Atypical eating behaviors significantly more common in autism than in children with other disorders and typical children, with the most common behavior being limited food preferences. The number and types of atypical eating behaviors should alert clinicians to the possibility of autism.

Abstract

Background: Previous research has not yet examined the prevalence of atypical eating behaviors in children and adolescents with autism compared to those with ADHD, other disorders, and typical development.

Method: The sample comprised 2102 children: 1462 with autism, 327 with other disorders (e.g., ADHD, intellectual disability, language disorder, and learning disability), and 313 typical children, 1–18 years of age (mean 7.3). Atypical eating behaviors were assessed with the Checklist for Autism Spectrum Disorder based on a standardized parent interview conducted by licensed psychologists.

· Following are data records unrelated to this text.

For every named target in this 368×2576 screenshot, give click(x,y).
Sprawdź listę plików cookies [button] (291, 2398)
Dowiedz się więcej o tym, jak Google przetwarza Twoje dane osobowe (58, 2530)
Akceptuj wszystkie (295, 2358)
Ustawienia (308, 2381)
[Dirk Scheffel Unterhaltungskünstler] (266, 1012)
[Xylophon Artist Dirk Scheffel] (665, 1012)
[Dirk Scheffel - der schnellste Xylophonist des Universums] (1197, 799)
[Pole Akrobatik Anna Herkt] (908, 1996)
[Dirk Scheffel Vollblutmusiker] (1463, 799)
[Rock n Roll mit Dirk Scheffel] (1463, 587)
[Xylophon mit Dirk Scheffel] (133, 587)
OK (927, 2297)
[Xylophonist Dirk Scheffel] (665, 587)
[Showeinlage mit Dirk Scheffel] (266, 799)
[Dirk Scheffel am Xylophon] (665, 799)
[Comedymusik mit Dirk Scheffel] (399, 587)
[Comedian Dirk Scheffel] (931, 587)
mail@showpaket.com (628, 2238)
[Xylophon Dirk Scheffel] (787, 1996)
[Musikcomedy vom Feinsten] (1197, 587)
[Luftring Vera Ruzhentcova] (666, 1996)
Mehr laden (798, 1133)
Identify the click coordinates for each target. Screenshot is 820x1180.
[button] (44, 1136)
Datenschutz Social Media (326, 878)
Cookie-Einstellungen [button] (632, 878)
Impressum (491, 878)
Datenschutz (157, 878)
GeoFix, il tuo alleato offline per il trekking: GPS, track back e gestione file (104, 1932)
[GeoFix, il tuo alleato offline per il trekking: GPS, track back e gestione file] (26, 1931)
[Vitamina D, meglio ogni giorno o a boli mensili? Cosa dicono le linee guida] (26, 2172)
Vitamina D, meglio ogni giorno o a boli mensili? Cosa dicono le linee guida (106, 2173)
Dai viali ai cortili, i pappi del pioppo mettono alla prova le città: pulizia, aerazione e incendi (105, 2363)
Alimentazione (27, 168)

Results: Atypical eating behaviors were significantly more common in autism (70.4%) than in children with other disorders (13.1%) and typical children (4.8%). For children with autism who had atypical eating behaviors, the most common behavior was limited food preferences (88%), followed by hypersensitivity to food textures (46%), other peculiar patterns most often eating only one brand of food (27%), pocketing food without swallowing (19%), and pica (12%). Grain products and/or chicken (usually nuggets) were the preferred foods for 92% of children with autism who had limited food preferences. For children with autism who had atypical eating behaviors, 25% had three or more atypical eating behaviors (vs. 0% for children with other disorders or typical development). Only children with autism had pica or pocketed food.

Conclusions: The number and types of atypical eating behaviors found only in children with autism and not in children with other disorders or typical development should alert clinicians to the possibility of autism and the need to evaluate for autism in order to facilitate early identification and access to evidence-based treatment.